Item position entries
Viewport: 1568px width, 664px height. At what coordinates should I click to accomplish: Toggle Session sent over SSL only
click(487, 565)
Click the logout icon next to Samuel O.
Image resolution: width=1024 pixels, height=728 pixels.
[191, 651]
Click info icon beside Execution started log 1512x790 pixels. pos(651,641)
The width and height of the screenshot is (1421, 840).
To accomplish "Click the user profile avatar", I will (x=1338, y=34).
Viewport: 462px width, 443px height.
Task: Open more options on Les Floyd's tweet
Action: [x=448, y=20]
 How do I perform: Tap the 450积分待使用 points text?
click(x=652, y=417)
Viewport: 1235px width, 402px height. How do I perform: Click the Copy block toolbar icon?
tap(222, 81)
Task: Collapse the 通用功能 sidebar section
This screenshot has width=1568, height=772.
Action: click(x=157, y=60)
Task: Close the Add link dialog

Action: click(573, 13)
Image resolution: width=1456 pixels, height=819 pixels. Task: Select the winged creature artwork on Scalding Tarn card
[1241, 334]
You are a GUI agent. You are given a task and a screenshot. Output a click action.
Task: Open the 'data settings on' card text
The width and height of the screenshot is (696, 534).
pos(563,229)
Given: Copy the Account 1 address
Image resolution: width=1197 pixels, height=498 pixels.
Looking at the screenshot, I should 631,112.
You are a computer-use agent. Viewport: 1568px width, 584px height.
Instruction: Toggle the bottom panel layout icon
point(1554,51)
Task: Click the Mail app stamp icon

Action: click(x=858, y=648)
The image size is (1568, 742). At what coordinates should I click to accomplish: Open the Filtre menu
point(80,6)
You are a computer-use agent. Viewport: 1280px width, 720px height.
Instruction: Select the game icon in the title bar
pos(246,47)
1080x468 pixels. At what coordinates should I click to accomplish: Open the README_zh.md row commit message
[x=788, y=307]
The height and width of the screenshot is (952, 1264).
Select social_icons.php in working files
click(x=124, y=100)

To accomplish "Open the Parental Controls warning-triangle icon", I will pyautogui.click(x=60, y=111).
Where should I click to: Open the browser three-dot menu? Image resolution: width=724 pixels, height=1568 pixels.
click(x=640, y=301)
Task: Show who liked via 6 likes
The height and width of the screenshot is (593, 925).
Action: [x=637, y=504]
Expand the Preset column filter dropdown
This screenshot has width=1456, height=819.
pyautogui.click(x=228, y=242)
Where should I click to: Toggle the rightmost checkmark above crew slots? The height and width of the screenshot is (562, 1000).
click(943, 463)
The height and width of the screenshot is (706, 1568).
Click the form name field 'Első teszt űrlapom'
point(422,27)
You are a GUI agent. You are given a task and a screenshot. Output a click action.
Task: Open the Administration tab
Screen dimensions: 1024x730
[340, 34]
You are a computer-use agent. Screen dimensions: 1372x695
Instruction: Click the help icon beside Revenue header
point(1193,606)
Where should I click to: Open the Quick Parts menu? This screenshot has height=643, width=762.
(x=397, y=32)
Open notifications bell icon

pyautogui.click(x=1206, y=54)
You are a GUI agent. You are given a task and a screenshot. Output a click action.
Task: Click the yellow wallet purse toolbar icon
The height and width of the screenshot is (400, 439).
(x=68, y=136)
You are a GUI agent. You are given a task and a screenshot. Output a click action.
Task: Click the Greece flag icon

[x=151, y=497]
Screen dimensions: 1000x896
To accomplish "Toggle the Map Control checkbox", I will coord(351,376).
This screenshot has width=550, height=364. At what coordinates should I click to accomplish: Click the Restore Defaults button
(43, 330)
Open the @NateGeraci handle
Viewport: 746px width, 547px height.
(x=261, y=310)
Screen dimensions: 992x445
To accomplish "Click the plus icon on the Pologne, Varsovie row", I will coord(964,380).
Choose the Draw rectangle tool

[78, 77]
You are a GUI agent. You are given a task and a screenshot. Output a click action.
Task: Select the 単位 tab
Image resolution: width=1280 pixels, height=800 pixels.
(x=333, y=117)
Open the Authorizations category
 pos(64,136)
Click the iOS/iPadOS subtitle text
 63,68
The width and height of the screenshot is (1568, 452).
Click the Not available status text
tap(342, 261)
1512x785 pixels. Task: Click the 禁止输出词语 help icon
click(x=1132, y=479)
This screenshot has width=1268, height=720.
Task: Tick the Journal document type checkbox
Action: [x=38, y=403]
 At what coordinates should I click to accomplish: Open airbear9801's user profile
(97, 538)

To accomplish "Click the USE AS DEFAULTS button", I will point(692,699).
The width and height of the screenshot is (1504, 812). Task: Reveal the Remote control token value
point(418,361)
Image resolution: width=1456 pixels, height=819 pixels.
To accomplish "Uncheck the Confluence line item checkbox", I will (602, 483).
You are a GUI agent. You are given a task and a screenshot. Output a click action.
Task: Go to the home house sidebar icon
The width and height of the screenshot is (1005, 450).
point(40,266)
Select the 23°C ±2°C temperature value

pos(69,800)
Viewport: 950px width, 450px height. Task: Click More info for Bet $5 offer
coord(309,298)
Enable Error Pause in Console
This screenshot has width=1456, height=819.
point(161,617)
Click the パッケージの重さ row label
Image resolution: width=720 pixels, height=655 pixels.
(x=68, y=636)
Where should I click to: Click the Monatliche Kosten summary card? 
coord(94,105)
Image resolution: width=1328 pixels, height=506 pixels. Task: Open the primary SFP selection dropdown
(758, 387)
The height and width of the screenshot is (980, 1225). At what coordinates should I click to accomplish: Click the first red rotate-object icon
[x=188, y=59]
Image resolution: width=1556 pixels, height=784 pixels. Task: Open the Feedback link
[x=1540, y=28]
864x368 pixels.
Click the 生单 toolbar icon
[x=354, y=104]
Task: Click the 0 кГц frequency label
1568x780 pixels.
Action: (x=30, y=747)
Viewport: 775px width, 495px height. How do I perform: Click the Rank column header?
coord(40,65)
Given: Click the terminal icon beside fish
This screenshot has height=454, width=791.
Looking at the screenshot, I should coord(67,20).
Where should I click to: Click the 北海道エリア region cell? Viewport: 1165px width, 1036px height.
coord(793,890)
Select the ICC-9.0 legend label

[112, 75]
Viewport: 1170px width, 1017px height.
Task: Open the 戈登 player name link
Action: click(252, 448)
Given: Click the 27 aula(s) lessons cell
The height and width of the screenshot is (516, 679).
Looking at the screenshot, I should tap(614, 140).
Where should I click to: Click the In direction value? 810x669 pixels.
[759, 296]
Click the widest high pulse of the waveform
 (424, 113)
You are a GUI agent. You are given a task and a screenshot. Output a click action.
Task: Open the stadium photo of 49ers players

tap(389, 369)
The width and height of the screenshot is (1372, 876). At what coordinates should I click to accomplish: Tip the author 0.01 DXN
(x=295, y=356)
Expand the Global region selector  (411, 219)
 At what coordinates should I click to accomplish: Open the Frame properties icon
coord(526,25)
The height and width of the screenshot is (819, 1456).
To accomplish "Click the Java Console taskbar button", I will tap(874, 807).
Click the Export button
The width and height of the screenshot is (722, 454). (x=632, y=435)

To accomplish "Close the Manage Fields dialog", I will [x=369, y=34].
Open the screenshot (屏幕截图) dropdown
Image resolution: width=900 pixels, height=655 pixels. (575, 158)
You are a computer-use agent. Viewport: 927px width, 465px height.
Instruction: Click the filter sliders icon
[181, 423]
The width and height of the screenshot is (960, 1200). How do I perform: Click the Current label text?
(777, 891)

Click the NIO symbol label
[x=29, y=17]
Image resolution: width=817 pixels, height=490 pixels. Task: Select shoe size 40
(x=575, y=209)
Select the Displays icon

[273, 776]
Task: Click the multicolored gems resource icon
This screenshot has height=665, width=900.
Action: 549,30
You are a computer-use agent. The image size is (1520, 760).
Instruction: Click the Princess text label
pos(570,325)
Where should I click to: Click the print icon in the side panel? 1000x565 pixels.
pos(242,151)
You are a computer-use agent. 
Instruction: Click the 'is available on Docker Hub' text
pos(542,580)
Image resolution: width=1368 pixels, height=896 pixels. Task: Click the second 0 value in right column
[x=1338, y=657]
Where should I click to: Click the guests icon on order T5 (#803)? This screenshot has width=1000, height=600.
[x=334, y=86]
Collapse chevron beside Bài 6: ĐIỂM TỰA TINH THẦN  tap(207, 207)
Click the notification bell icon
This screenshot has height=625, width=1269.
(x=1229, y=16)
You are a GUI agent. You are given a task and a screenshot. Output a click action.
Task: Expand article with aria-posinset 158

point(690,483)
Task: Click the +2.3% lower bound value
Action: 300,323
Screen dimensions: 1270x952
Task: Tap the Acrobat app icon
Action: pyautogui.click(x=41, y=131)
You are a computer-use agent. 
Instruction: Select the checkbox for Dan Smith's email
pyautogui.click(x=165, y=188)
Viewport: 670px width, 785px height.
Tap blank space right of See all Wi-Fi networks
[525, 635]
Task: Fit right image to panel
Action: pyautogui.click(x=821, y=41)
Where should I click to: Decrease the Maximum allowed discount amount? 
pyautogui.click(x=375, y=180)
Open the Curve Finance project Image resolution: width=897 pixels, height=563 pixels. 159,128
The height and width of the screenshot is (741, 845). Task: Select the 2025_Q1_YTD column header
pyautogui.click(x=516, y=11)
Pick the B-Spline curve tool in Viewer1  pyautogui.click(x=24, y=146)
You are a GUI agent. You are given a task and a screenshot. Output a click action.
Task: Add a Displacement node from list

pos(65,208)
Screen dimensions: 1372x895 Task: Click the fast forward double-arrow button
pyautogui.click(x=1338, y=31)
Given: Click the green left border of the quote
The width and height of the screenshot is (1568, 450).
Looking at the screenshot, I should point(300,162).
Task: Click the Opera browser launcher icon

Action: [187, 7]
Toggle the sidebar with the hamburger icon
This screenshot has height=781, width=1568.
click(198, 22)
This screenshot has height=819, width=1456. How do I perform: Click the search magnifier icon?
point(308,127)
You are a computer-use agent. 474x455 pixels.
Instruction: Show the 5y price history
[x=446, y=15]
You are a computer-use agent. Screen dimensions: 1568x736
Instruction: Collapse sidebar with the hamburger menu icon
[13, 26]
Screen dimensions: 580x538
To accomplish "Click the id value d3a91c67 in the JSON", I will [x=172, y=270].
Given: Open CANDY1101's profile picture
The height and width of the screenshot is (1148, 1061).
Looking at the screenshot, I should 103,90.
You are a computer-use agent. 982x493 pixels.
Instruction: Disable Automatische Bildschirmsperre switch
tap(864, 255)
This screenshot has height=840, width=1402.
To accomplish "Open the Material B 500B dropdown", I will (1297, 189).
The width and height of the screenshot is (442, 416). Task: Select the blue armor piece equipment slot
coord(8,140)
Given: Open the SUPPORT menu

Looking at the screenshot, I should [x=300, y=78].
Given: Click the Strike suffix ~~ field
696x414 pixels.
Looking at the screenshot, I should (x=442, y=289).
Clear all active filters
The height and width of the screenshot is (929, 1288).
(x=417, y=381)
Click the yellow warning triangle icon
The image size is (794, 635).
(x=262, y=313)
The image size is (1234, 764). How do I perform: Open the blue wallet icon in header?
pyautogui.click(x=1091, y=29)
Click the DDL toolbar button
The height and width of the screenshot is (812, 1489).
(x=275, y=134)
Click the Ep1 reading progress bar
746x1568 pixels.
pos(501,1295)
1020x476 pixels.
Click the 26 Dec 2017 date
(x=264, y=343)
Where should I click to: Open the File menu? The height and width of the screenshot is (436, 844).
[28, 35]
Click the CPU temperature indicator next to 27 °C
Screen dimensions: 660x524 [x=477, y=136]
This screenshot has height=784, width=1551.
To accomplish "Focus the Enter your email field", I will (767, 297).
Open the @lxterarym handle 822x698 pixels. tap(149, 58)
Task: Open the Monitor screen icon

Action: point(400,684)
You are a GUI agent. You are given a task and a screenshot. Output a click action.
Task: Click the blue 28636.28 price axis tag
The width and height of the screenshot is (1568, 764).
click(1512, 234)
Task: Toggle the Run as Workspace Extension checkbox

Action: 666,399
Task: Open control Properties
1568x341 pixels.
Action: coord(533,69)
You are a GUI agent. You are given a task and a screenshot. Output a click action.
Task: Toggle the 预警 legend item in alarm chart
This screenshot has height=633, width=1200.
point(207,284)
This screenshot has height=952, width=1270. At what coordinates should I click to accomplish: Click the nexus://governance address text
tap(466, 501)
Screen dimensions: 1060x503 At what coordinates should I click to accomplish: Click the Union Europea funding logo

* [Directions for this task]
Copy out the lines of the material exactly as they appear, from the line holding "Where should I click to: Click the In" through the line holding "The width and height of the screenshot is (722, 454).", both included.

* [Right answer]
Where should I click to: Click the In direction value? 810x669 pixels.
[759, 296]
Click the widest high pulse of the waveform
 (424, 113)
You are a GUI agent. You are given a task and a screenshot. Output a click action.
Task: Open the stadium photo of 49ers players

tap(389, 369)
The width and height of the screenshot is (1372, 876). At what coordinates should I click to accomplish: Tip the author 0.01 DXN
(x=295, y=356)
Expand the Global region selector  (411, 219)
 At what coordinates should I click to accomplish: Open the Frame properties icon
coord(526,25)
The height and width of the screenshot is (819, 1456).
To accomplish "Click the Java Console taskbar button", I will tap(874, 807).
Click the Export button
The width and height of the screenshot is (722, 454). (x=632, y=435)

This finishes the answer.